**** TASK INPUTS

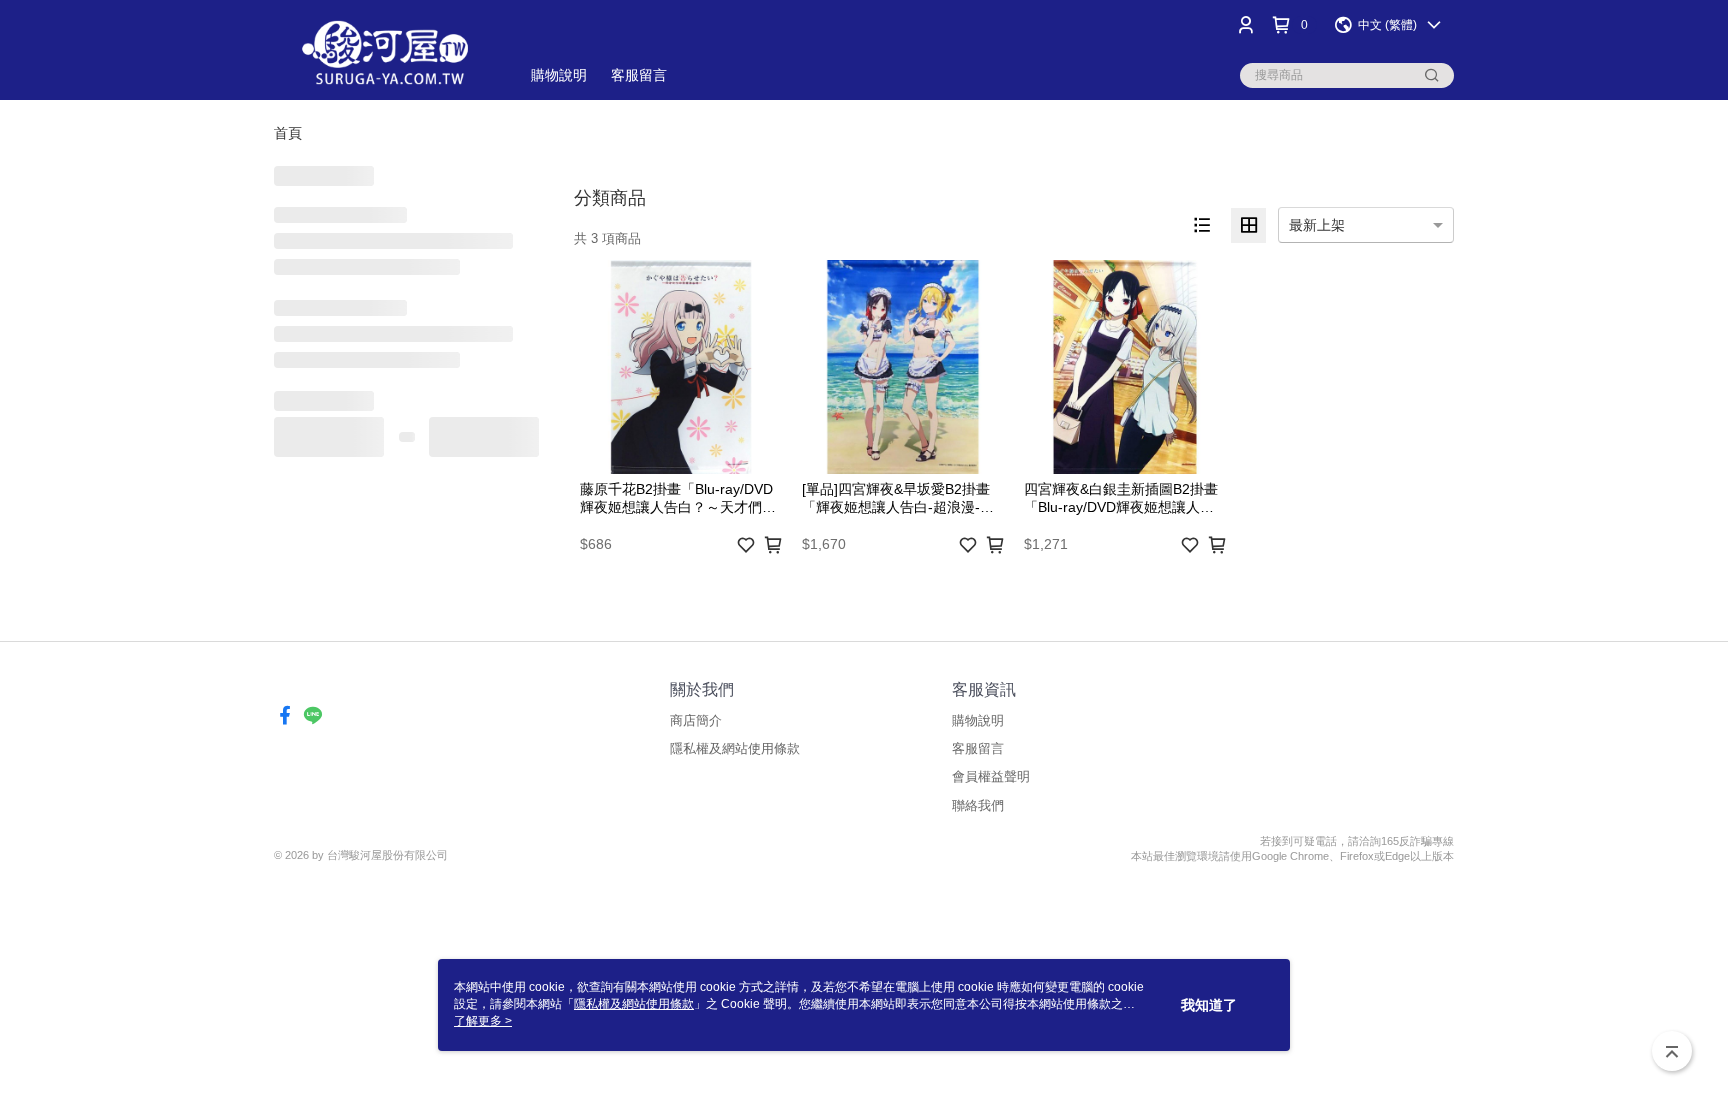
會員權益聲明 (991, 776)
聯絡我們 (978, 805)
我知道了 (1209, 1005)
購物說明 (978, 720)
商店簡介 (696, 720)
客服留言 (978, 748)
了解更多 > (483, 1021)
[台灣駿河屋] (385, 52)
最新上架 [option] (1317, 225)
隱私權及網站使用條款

********

* REQUIRED ACTION *
All of the records must come back exactly as they stand, minus every picture.

* ANSWER AREA *
會員權益聲明 (991, 776)
聯絡我們 (978, 805)
我知道了 (1209, 1005)
購物說明 (978, 720)
商店簡介 (696, 720)
客服留言 (978, 748)
了解更多 > (483, 1021)
[台灣駿河屋] (385, 52)
最新上架 [option] (1317, 225)
隱私權及網站使用條款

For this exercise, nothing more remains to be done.